State News

Gretchen Whitmer and daughters speak frankly about abortion access and sexual orientation

July 10, 2022, 9:28 AM

Gretchen Whitmer and her college-attending daughters give a Washington Post writer unusual access to a family discussion about abortion rights, sexual orientation and staying in Michigan.

Six days after the Supreme Court ruling June 24 that reversed the nearly half-century-old Roe v. Wade decision, the governor and her offspring -- Sherry, 20, and Sydney, 18 -- sat with Ruby Cramer at the governor's state-owned home on Mackinac Island for "conversations [that] were different, more immediate and personal" than previously.

Featured_sherry__gretchen__sydney_whitmer__2019_-_gov_s_office_55061
Sherry, Gretchen and Sydney Whitmer in 2019 with Kevin, an Aussiedoodle. (Photo: Governor's office)

The Page One article Sunday presents a campaign-year profile of the Michigan leader's public and private roles:

Whitmer was leading one of the nation’s most precarious political and legal battles over reproductive health care. ... But she was also a mother to two young women, navigating the consequences of America's new reality inside her own home. When she talked about abortion access, Whitmer was also talking to and about her daughters.

... The girls are close, with birthdays only 19 months apart. Both are students at the University of Michigan. They’d had difficult conversations with their mother before. They were 11 and 10 years old when, amid a fight over abortion in the state legislature, Whitmer first decided to publicly share the story of how she’d been raped as a freshman at Michigan State University, in 1989. ...

Sherry and Sydney have grown up with a active shooter protocols and the threat of political violence. Now, sitting on the porch overlooking the Straits of Mackinac, Whitmer heard the girls consider possibilities that frightened her.

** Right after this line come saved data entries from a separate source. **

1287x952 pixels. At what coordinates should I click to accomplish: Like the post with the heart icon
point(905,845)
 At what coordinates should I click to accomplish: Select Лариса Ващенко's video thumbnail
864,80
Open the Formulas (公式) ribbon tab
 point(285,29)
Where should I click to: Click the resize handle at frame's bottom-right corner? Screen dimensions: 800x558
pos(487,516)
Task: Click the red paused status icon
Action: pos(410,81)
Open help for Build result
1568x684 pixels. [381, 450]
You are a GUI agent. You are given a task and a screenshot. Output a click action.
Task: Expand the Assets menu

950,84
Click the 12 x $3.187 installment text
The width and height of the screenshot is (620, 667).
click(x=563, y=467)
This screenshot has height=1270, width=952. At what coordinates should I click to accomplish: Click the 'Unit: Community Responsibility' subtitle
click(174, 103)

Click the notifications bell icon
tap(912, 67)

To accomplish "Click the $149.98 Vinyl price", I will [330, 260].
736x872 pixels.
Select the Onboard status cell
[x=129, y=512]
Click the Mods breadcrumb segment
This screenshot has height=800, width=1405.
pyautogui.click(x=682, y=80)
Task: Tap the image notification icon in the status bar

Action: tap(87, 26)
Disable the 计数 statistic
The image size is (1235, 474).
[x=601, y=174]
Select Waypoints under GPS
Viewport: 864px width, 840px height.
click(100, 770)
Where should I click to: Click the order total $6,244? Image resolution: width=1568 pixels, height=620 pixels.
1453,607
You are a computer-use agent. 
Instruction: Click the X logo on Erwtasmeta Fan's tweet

She also heard something she knew, but didn't expect her eldest daughter to tell a reporter.

Sherry said she had changed her mind about the birth control. She thought no at first, because she didn't need it, really.

"To be fair, I was hesitant because I am gay," she said. The risk of unwanted pregnancy "is not a thing that's on my mind all the time."

Sherry is out to family and friends but not on "the national scene," as her mom puts it. ... She recently told the family she was ready to share [her sexual orientation] in public, too, though Whitmer didn't know she was going to do it here on the island. 

The girls' stepdad, recently retired dentist Marc Mallory, was in the three-story house but didn't join the porch interview.


The governor with Sydney, left, and Sherry in 2017. (Photo: Twitter)

Sherry Whitmer worries that the legality of same-sex marriage also may be at risk, based on a possible Supreme Court review suggested by Justice Clarence Thomas in his opinion concurring with the recent abortion decision.

The Whitmer family has been in Michigan for five generations. But if her daughters don’t have the same choices — if they don’t have full reproductive rights, the governor said; if Sherry doesn’t have full marriage rights, she said — they will probably settle their lives elsewhere. ...

"I want to be here with you," Sherry said to her mother. "I would be really sad if I couldn't — if I would have to make that choice."

Seated between the two girls, Whitmer put an arm around each daughter. ... "As a parent — not as a governor — I would encourage them to go where they can live their fullest, truest lives."